In theory, creating quality jobs in these industries should be simple. Automotive and battery assembly are highly mechanized and automated industries, in which labor costs represent a small fraction of the overall costs when compared to materials and equipment. Companies can therefore raise wages and staffing levels without impacting prices too significantly.

But the electric vehicle and battery industries are currently dominated by low-road employers like Panasonic and Tesla. These companies maintain notoriously dangerous working conditions and their low wages and poor benefits drive down standards throughout the entire sector. Their factories are also some of the largest polluters in the green economy. Low road employers like this exacerbate a well-documented workforce shortage in emerging, green industries that require a highly-skilled workforce.

The United Auto Workers (UAW) union is leading the charge to correct these problems via its partnership with Sparkz, Inc., a next-generation battery maker opening a facility in Rancho Cordova, California. UAW and Sparkz have reached a card check neutrality agreement, meaning that Sparkz has committed to letting its future workforce form a union via the card check process instead of an onerous National Labor Relations Board  election. The organizations will also partner to  create the nation’s first battery apprenticeship program as part of a workforce development program. Building a high-road alternative to existing battery and EV companies will empower workers to improve their working conditions throughout the entire sector.

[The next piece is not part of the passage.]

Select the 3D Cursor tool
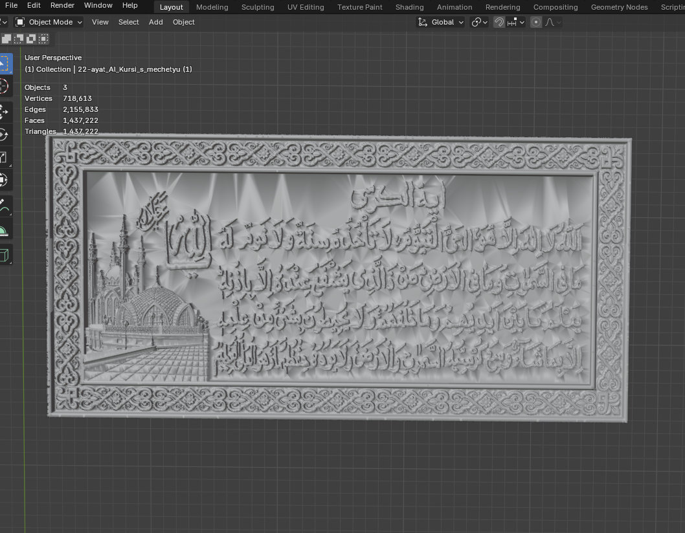Screen dimensions: 685x533 [7, 86]
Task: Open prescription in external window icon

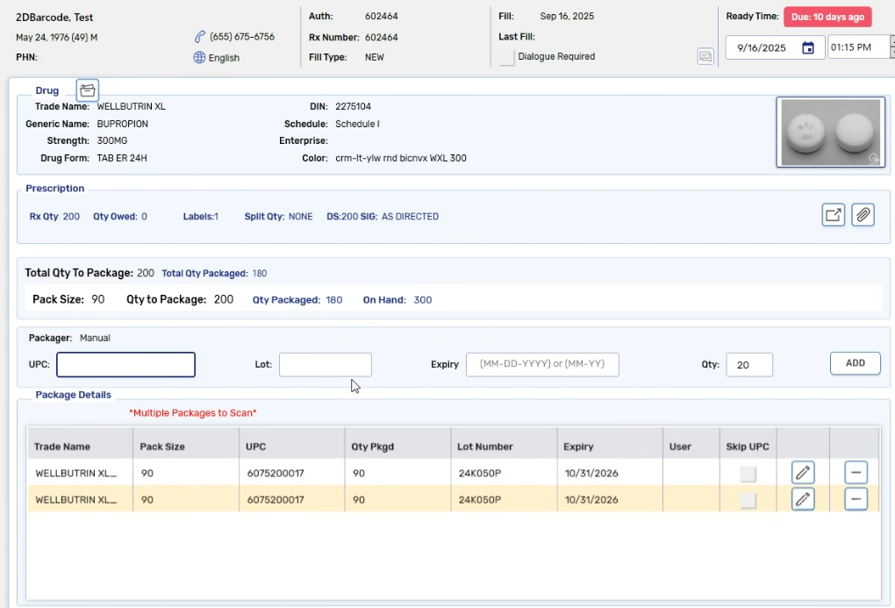Action: coord(834,215)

By forming a union and building a worker-centered training program, Sparkz workers will be on the forefront of the green transition. They will also be following the lead of unionized UAW workers at Ultium Cells in Ohio, which is currently the only unionized battery factory in the United States. As battery workers across the country seek union representation, the story of the Sparkz workers will be powerful. Workers can build on this example and ensure that sustainable new technologies create sustainable communities nationwide.